When it comes to investing, not all commonly held beliefs are true, cautions Tamryn Lamb, Allan Gray's head of retail distribution.

She provides some tips on how to avoid some common mistakes and see through the myths.

Myth: If it is too simple, it won't work

Many investors think that if something is too simple, it can't work as everyone would be doing it, but this isn't true, especially when investing, according to Lamb.

"The most successful investors are those who over time, consistently spend less money than they make, save the difference, invest in undervalued assets, and are patient," she explains.

"Yet this sounds too boring to be true, which makes investors susceptible to getting distracted or falling for things that seem to promise faster or greater growth, taking them off the right path."

Myth: Economic forecasts will help me find the next best thing

Investors looking for the next opportunity often turn to macroeconomic factors to determine whether markets will or won't deliver strong returns.

According to Lamb, the problem with forecasting is that no one has a crystal ball, particularly for a field as complex as economics which is driven by multiple underlying variables and factors.

"And even if we could reliably predict, research suggests that there is no correlation between economic growth and share returns," she points out.

"What determines the success of your investment is the price that you pay for an asset, and how much you ultimately sell it for.

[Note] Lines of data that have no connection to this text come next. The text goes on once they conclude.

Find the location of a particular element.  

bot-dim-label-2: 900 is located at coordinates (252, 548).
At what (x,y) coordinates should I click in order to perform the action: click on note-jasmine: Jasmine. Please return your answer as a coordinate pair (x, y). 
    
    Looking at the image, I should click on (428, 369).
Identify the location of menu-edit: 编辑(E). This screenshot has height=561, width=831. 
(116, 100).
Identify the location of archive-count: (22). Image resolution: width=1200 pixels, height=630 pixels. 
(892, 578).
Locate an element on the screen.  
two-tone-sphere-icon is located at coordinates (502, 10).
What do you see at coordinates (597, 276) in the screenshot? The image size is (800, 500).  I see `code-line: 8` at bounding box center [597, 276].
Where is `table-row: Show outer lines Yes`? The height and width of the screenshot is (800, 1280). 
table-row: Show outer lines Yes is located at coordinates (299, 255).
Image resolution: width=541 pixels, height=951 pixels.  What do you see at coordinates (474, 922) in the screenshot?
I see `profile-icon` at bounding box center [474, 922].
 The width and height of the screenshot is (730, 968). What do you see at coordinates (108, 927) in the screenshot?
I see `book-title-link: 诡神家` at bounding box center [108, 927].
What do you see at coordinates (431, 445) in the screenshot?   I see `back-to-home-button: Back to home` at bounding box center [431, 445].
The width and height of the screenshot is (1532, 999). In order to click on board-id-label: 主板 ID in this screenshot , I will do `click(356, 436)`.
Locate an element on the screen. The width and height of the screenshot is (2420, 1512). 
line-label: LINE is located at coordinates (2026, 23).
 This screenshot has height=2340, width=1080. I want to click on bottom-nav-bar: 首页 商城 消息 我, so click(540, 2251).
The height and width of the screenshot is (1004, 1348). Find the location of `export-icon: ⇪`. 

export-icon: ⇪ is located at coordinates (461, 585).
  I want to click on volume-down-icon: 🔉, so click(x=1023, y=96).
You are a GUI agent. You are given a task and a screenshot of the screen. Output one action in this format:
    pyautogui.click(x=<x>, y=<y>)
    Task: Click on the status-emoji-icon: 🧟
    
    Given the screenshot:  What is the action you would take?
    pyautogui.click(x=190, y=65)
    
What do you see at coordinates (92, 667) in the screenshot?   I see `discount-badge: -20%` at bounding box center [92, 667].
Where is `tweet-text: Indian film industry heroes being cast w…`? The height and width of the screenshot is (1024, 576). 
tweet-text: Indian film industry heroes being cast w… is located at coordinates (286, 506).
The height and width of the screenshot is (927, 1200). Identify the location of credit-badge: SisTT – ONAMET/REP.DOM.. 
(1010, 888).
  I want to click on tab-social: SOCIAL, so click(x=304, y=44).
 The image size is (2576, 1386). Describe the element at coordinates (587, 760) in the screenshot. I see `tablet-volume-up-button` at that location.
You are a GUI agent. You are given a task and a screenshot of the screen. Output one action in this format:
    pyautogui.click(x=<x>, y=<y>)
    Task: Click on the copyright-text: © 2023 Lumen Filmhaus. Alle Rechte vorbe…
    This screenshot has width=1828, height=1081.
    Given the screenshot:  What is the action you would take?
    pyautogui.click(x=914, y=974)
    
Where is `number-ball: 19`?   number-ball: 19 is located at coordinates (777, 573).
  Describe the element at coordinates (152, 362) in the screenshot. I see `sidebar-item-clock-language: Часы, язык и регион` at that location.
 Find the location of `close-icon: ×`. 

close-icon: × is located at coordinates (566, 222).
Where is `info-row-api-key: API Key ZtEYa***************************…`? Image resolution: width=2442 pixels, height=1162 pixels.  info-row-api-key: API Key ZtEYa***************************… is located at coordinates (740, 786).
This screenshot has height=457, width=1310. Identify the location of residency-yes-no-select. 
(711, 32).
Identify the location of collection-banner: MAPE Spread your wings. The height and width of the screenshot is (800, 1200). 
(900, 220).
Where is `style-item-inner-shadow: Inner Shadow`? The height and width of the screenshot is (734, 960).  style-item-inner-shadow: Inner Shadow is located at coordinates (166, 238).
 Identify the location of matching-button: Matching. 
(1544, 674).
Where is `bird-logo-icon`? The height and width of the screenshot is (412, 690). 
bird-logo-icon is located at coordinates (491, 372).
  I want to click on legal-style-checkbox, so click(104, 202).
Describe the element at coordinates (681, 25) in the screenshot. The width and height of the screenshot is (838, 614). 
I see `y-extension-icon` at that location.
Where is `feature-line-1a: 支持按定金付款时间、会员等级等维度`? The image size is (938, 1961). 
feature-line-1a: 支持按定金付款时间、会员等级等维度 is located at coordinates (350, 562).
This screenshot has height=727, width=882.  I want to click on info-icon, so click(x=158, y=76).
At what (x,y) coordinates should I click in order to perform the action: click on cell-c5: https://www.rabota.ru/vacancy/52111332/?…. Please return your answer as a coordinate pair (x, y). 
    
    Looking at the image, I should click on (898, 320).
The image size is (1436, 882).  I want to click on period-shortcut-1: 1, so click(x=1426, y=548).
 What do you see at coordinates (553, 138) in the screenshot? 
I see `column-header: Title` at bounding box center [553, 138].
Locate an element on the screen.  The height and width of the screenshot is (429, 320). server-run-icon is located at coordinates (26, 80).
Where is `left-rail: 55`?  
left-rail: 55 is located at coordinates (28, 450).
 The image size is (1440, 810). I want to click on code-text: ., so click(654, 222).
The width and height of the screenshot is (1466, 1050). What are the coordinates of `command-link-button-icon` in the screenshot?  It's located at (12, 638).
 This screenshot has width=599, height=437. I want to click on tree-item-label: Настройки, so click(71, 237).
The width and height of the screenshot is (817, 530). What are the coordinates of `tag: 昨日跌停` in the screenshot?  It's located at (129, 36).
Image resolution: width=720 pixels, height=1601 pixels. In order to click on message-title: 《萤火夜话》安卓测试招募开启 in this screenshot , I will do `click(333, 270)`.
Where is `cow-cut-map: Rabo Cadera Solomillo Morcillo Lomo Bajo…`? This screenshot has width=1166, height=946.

Consider working with a reputable investment manager to help you identify the right opportunities, and do not pay undue attention to predictions."

Myth: Rely on your gut when you invest

Lamb says one of the biggest culprits in making poor decisions is your emotions. When performance dips, investors often throw out their carefully considered investment strategies and change tack.

Alternatively, they hold back on making investment decisions until there is enough positive movement to reassure them of not getting hurt.

"The most appropriate time to make changes to your portfolio is if your investment goal or risk appetite changes, or there has been a change in your circumstance. Tune out the noise, listen to your head not your heart and stick to your plan, to achieve long-term success," she says.

Myth: Quick wins will make me wealthy

When you invest, time allows your invested money to grow and compounding makes your money work harder for you.

"The key to successful investing is staying invested for long enough to reap the benefits from the potential returns, ride out the inevitable short-term ups and downs and allow the power of compound interest to increase the value of your money," says Lamb.
"Don't judge the daily performance of your investments. Successful investors have the patience to stick it out."